AGENTIF: Benchmarking Instruction Following of Large Language Models in Agentic Scenarios
Yunjia Qi, Hao Peng, Xiaozhi Wang, Amy Xin, Youfeng Liu, Bin Xu, Lei Hou, Juanzi Li
TL;DR
This work introduces AgentIF, the first benchmark dedicated to evaluating how well large language models follow long, complex instructions in realistic agentic scenarios. By deriving 707 real-world agentic instructions (averaging 1,723 words with ~11.9 constraints each) from 50 tasks and annotating 8,415 constraints across formatting, semantic, and tool categories, the authors establish a comprehensive evaluation protocol using code-based, LLM-based, and hybrid verification. Evaluation across diverse models reveals that current LLMs struggle with agentic constraints, especially conditional and tool-based requirements, and performance degrades as instruction length grows.

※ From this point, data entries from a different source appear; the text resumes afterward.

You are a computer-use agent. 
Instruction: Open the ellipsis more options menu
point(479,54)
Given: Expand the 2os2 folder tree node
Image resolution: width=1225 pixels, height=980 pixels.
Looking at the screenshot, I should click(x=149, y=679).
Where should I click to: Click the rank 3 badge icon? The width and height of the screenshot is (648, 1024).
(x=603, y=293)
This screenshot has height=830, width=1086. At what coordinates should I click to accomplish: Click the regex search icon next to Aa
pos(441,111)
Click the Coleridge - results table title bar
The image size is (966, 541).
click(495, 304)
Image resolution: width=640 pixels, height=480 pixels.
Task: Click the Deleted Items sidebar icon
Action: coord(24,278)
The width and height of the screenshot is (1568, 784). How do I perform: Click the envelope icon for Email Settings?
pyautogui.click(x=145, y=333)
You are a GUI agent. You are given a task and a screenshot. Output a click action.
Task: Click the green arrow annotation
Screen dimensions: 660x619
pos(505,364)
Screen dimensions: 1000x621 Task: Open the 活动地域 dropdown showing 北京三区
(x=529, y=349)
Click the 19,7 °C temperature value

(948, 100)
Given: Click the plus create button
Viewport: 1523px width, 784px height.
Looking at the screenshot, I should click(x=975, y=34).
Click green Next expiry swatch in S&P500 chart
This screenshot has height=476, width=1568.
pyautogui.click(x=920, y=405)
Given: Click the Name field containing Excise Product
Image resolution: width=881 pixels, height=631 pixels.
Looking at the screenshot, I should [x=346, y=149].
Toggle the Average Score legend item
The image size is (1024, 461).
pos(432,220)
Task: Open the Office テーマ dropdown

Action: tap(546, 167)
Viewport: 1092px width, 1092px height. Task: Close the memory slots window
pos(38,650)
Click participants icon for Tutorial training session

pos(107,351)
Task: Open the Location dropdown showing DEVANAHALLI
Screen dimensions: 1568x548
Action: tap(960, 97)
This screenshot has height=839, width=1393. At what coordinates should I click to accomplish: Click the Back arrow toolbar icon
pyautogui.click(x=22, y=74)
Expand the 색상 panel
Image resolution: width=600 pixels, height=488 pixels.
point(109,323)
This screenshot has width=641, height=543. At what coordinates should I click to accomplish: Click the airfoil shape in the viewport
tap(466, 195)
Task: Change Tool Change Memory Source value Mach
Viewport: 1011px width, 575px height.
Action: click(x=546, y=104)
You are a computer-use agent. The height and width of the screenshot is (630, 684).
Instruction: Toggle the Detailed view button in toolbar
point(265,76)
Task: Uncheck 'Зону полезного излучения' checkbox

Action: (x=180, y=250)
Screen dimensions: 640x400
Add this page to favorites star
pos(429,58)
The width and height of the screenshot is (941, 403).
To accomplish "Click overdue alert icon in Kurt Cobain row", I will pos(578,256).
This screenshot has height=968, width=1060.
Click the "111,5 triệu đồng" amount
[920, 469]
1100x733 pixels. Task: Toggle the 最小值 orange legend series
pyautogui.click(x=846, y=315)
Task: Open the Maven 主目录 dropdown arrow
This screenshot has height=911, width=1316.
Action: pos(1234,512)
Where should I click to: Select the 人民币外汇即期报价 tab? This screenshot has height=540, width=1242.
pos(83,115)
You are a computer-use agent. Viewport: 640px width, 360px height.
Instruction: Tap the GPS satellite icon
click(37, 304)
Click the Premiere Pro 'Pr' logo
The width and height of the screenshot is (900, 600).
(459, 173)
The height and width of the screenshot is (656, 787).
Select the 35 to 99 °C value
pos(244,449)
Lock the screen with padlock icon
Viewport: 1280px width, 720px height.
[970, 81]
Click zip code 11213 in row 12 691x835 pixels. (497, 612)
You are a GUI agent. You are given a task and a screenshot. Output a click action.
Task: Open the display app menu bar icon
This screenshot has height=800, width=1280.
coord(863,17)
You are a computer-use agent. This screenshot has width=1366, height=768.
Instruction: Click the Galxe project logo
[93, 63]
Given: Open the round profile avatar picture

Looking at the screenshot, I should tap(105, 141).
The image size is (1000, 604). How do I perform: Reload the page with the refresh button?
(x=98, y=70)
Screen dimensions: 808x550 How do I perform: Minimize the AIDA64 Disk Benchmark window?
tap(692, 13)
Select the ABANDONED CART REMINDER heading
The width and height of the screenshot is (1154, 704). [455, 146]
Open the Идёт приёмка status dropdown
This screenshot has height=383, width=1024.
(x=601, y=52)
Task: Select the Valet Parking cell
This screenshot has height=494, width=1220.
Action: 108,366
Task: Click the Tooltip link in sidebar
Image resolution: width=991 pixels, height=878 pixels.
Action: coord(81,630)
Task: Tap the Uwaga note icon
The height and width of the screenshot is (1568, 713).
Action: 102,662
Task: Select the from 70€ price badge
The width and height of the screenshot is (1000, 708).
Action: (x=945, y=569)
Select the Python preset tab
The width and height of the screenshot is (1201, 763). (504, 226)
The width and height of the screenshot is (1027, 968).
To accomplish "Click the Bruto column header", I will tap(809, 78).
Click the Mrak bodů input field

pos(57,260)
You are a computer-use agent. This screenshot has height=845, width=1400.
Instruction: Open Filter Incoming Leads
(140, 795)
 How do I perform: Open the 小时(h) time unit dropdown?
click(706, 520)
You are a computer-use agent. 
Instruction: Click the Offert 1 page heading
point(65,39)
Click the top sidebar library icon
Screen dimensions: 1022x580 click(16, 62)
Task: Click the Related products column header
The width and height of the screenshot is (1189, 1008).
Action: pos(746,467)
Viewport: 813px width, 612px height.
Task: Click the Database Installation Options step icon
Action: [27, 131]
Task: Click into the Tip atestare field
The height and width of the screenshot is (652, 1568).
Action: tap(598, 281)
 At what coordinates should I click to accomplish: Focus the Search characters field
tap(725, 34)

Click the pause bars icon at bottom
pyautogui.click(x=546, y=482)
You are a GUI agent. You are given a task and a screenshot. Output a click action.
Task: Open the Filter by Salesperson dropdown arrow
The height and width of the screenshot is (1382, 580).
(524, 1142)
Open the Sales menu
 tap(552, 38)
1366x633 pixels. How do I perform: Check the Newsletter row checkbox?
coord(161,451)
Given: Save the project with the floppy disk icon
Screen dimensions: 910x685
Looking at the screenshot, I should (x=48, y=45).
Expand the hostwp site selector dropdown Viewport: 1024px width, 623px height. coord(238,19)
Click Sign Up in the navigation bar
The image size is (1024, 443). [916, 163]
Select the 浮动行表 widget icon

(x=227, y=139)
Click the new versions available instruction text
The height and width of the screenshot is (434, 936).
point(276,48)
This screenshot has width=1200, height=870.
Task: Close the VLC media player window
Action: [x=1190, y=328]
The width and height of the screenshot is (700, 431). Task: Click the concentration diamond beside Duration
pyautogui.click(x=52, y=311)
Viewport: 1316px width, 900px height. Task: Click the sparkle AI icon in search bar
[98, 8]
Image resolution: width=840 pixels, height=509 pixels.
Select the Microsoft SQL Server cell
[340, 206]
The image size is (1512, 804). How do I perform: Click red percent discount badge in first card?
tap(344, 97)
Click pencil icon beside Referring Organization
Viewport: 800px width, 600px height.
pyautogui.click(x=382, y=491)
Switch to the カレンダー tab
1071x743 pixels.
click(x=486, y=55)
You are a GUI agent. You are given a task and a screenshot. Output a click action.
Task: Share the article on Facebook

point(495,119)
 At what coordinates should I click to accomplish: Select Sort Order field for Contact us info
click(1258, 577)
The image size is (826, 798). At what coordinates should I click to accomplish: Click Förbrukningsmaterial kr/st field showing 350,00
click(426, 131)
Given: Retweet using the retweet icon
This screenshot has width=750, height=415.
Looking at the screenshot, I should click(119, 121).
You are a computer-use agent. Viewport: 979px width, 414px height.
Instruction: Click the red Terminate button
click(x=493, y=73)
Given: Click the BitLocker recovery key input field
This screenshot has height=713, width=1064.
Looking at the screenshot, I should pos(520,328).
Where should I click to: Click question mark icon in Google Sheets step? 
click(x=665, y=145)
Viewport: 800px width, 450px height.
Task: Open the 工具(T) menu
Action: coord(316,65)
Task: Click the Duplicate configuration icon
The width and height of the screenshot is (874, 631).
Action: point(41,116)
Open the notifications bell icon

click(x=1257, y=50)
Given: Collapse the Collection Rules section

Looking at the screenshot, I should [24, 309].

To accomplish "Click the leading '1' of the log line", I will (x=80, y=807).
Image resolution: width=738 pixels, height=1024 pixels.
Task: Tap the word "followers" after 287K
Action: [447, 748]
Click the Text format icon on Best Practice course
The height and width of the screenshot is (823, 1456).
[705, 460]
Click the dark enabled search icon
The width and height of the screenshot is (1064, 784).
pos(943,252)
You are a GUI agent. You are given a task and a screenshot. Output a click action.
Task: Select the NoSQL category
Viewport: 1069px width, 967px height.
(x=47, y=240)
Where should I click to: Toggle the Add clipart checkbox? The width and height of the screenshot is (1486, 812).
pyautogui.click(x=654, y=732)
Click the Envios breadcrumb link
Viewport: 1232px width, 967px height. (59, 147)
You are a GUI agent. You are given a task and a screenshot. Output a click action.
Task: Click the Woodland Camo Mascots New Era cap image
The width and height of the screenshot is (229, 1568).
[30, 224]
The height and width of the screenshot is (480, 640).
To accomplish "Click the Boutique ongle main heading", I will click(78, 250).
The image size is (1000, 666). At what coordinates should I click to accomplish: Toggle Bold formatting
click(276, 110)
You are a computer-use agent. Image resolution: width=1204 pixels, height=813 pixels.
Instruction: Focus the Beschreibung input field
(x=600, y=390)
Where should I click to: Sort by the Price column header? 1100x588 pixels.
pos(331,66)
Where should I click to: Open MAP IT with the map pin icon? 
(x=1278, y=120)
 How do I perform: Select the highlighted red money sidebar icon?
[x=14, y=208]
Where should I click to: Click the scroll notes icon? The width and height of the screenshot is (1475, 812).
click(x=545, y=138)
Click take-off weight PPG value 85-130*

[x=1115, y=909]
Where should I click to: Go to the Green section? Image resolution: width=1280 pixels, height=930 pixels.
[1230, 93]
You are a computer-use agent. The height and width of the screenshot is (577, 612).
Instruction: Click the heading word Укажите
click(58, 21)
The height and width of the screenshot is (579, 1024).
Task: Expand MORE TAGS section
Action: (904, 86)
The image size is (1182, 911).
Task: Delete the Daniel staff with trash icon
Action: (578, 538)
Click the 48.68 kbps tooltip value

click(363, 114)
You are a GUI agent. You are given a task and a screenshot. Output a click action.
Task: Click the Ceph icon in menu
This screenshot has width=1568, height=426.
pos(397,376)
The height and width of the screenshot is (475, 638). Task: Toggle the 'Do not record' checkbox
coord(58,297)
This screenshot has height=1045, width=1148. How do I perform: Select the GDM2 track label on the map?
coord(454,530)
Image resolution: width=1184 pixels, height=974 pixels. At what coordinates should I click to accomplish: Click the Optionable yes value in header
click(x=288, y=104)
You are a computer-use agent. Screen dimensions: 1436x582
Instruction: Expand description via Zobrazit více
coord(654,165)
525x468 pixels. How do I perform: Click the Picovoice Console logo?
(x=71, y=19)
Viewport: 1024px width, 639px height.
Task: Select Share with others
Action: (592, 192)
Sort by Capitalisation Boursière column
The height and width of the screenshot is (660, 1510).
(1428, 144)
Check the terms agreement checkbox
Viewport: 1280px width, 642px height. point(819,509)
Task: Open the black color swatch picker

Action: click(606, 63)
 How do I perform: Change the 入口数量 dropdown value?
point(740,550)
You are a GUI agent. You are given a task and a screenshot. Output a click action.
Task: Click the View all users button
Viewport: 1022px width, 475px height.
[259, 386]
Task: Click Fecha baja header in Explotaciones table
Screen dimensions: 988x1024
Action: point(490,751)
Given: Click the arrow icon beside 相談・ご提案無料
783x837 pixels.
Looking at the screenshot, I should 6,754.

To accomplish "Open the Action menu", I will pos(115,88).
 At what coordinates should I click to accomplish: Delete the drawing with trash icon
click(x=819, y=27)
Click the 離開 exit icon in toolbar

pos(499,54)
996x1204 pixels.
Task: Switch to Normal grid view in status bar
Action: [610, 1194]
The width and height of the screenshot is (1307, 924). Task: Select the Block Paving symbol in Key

The study also analyzes failure modes, including meta-constraints, and provides actionable insights for prompt design and model improvement, accompanied by release of the data and code to spur future research.
Abstract
Large Language Models (LLMs) have demonstrated advanced capabilities in real-world agentic applications. Growing research efforts aim to develop LLM-based agents to address practical demands, introducing a new challenge: agentic scenarios often involve lengthy instructions with complex constraints, such as extended system prompts and detailed tool specifications. While adherence to such instructions is crucial for agentic applications, whether LLMs can reliably follow them remains underexplored. In this paper, we introduce AgentIF, the first benchmark for systematically evaluating LLM instruction following ability in agentic scenarios. AgentIF features three key characteristics: (1) Realistic, constructed from 50 real-world agentic applications. (2) Long, averaging 1,723 words with a maximum of 15,630 words. (3) Complex, averaging 11.9 constraints per instruction, covering diverse constraint types, such as tool specifications and condition constraints. To construct AgentIF, we collect 707 human-annotated instructions across 50 agentic tasks from industrial application agents and open-source agentic systems. For each instruction, we annotate the associated constraints and corresponding evaluation metrics, including code-based evaluation, LLM-based evaluation, and hybrid code-LLM evaluation. We use AgentIF to systematically evaluate existing advanced LLMs. We observe that current models generally perform poorly, especially in handling complex constraint structures and tool specifications. We further conduct error analysis and analytical experiments on instruction length and meta constraints, providing some findings about the failure modes of existing LLMs. We have released the code and data to facilitate future research.